### [Entries shown]
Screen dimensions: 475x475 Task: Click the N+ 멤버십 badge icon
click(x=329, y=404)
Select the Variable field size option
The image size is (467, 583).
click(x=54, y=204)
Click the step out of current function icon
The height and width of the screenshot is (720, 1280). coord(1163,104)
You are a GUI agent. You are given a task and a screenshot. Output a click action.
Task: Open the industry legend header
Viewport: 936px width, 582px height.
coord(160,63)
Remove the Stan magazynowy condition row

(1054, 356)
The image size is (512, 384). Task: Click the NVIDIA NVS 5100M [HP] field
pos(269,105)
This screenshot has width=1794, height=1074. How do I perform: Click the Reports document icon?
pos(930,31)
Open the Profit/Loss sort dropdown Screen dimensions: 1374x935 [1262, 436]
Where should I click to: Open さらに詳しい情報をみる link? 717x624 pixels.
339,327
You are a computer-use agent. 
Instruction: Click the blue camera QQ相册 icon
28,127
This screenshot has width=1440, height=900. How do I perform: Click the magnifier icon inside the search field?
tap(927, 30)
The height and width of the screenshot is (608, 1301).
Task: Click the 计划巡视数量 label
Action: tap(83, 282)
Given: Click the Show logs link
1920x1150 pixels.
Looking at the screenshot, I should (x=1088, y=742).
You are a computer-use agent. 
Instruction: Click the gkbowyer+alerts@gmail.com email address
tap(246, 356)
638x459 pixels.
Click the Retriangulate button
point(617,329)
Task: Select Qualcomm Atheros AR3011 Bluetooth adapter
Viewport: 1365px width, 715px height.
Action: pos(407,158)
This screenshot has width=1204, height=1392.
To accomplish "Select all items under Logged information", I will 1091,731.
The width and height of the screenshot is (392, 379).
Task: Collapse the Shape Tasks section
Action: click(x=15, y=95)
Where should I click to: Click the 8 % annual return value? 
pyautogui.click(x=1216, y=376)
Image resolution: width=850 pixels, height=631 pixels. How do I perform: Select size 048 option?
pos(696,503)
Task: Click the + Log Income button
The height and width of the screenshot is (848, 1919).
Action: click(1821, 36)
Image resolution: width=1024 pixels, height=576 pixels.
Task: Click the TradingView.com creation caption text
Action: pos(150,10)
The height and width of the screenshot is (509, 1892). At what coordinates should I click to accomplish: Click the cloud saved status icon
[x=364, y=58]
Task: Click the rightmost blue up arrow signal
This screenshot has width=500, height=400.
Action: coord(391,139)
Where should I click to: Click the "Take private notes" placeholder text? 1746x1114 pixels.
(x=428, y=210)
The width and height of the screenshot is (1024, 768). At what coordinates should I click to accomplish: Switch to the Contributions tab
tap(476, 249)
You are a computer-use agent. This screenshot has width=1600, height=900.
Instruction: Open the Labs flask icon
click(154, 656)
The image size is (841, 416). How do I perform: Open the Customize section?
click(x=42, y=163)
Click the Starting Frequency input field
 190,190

### [Aim of the exercise]
Restate the data above in full, word for word.

### [Response box]
Screen dimensions: 475x475 Task: Click the N+ 멤버십 badge icon
click(x=329, y=404)
Select the Variable field size option
The image size is (467, 583).
click(x=54, y=204)
Click the step out of current function icon
The height and width of the screenshot is (720, 1280). coord(1163,104)
You are a GUI agent. You are given a task and a screenshot. Output a click action.
Task: Open the industry legend header
Viewport: 936px width, 582px height.
coord(160,63)
Remove the Stan magazynowy condition row

(1054, 356)
The image size is (512, 384). Task: Click the NVIDIA NVS 5100M [HP] field
pos(269,105)
This screenshot has width=1794, height=1074. How do I perform: Click the Reports document icon?
pos(930,31)
Open the Profit/Loss sort dropdown Screen dimensions: 1374x935 [1262, 436]
Where should I click to: Open さらに詳しい情報をみる link? 717x624 pixels.
339,327
You are a computer-use agent. 
Instruction: Click the blue camera QQ相册 icon
28,127
This screenshot has width=1440, height=900. How do I perform: Click the magnifier icon inside the search field?
tap(927, 30)
The height and width of the screenshot is (608, 1301).
Task: Click the 计划巡视数量 label
Action: tap(83, 282)
Given: Click the Show logs link
1920x1150 pixels.
Looking at the screenshot, I should (x=1088, y=742).
You are a computer-use agent. 
Instruction: Click the gkbowyer+alerts@gmail.com email address
tap(246, 356)
638x459 pixels.
Click the Retriangulate button
point(617,329)
Task: Select Qualcomm Atheros AR3011 Bluetooth adapter
Viewport: 1365px width, 715px height.
Action: pos(407,158)
This screenshot has width=1204, height=1392.
To accomplish "Select all items under Logged information", I will 1091,731.
The width and height of the screenshot is (392, 379).
Task: Collapse the Shape Tasks section
Action: click(x=15, y=95)
Where should I click to: Click the 8 % annual return value? 
pyautogui.click(x=1216, y=376)
Image resolution: width=850 pixels, height=631 pixels. How do I perform: Select size 048 option?
pos(696,503)
Task: Click the + Log Income button
The height and width of the screenshot is (848, 1919).
Action: click(1821, 36)
Image resolution: width=1024 pixels, height=576 pixels.
Task: Click the TradingView.com creation caption text
Action: pos(150,10)
The height and width of the screenshot is (509, 1892). At what coordinates should I click to accomplish: Click the cloud saved status icon
[x=364, y=58]
Task: Click the rightmost blue up arrow signal
This screenshot has width=500, height=400.
Action: coord(391,139)
Where should I click to: Click the "Take private notes" placeholder text? 1746x1114 pixels.
(x=428, y=210)
The width and height of the screenshot is (1024, 768). At what coordinates should I click to accomplish: Switch to the Contributions tab
tap(476, 249)
You are a computer-use agent. This screenshot has width=1600, height=900.
Instruction: Open the Labs flask icon
click(154, 656)
The image size is (841, 416). How do I perform: Open the Customize section?
click(x=42, y=163)
Click the Starting Frequency input field
 190,190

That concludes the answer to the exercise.